Personas que pertenecen al establishment cultural dan a menudo muestras, públicamente, de asombrosa ignorancia acerca de las bases y los puntos de referencia esenciales de nuestra civilización y nuestra vida, de lo que tendría que ser obvio saber. Es sintomático que en una reciente película americana de discreta factura, Seven, un policía, en Chicago, esté convencido de que para descubrir a un asesino tiene que leer La divina comedia y vaya a buscarla por extrañas y mohosas bibliotecas como si fuera un misterioso manuscrito perdido, ignorando evidentemente que podía encontrarla en ediciones de bolsillo en cualquier librería. No se trata de exagerar con estas preocupaciones, porque no es más que un pequeño precio pagado al gran proceso de trastocamiento general de todas las barreras, que ha supuesto un gran progreso y puede suponerlo aún.
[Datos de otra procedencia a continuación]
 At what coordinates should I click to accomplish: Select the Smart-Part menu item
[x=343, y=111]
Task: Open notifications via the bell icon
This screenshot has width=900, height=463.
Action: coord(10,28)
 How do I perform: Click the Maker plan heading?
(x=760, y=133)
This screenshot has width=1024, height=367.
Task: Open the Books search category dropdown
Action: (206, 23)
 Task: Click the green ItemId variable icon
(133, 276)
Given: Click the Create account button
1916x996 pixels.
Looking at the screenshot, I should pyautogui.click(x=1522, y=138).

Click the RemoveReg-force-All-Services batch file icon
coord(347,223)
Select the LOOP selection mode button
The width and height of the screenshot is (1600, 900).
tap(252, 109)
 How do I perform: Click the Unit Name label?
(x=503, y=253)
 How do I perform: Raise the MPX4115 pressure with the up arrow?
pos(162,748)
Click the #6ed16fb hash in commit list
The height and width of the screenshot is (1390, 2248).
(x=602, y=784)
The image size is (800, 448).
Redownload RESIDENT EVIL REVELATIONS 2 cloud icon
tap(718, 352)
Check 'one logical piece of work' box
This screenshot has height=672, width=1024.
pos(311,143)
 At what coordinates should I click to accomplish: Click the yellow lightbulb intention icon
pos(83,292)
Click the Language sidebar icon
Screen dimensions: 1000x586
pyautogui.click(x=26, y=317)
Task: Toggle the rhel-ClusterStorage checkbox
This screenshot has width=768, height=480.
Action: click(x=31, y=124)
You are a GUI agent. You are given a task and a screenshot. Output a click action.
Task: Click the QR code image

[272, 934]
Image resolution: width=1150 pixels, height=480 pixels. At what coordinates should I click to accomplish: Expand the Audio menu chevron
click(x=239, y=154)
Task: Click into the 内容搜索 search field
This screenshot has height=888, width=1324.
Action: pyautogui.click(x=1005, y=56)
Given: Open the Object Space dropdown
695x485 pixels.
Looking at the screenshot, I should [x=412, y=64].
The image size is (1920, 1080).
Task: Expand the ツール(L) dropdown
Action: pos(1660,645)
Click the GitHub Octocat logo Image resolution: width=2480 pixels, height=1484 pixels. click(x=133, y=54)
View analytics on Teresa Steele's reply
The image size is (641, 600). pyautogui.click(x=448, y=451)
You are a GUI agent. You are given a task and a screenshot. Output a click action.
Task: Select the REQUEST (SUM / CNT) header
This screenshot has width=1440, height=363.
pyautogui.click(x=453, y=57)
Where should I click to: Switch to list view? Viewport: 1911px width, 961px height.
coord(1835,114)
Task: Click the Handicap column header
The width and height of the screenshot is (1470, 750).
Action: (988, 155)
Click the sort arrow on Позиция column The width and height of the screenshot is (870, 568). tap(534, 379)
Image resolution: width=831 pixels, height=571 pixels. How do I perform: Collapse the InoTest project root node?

Pero es un precio que parece hacerse exorbitante.
Desde este punto de vista, no es oportuno dejarse seducir por el mito de una autonomía, en especial la universitaria, a menudo mal entendida. Una correcta autonomía puede ser sólo la dúctil articulación, atenta a las exigencias peculiares de la situación, de una básica concepción común. El énfasis puesto en una autonomía salvaje, en nombre del territorio, puede acarrear desastres, a los que están más expuestas las disciplinas humanísticas y las ciencias humanas, a causa de la inaprensible ambivalencia que constituye su grandeza pero que bien puede convertirse en su parodia. Parece difícil obtener una licenciatura en medicina conociendo sólo la – desde luego benemérita – acupuntura, mientras que es más fácil imaginar que un italianista haya leído, en nombre del territorio, El moroso de la nona [El novio de la abuela] del buen Giacinto Gallina en lugar de La divina comedia.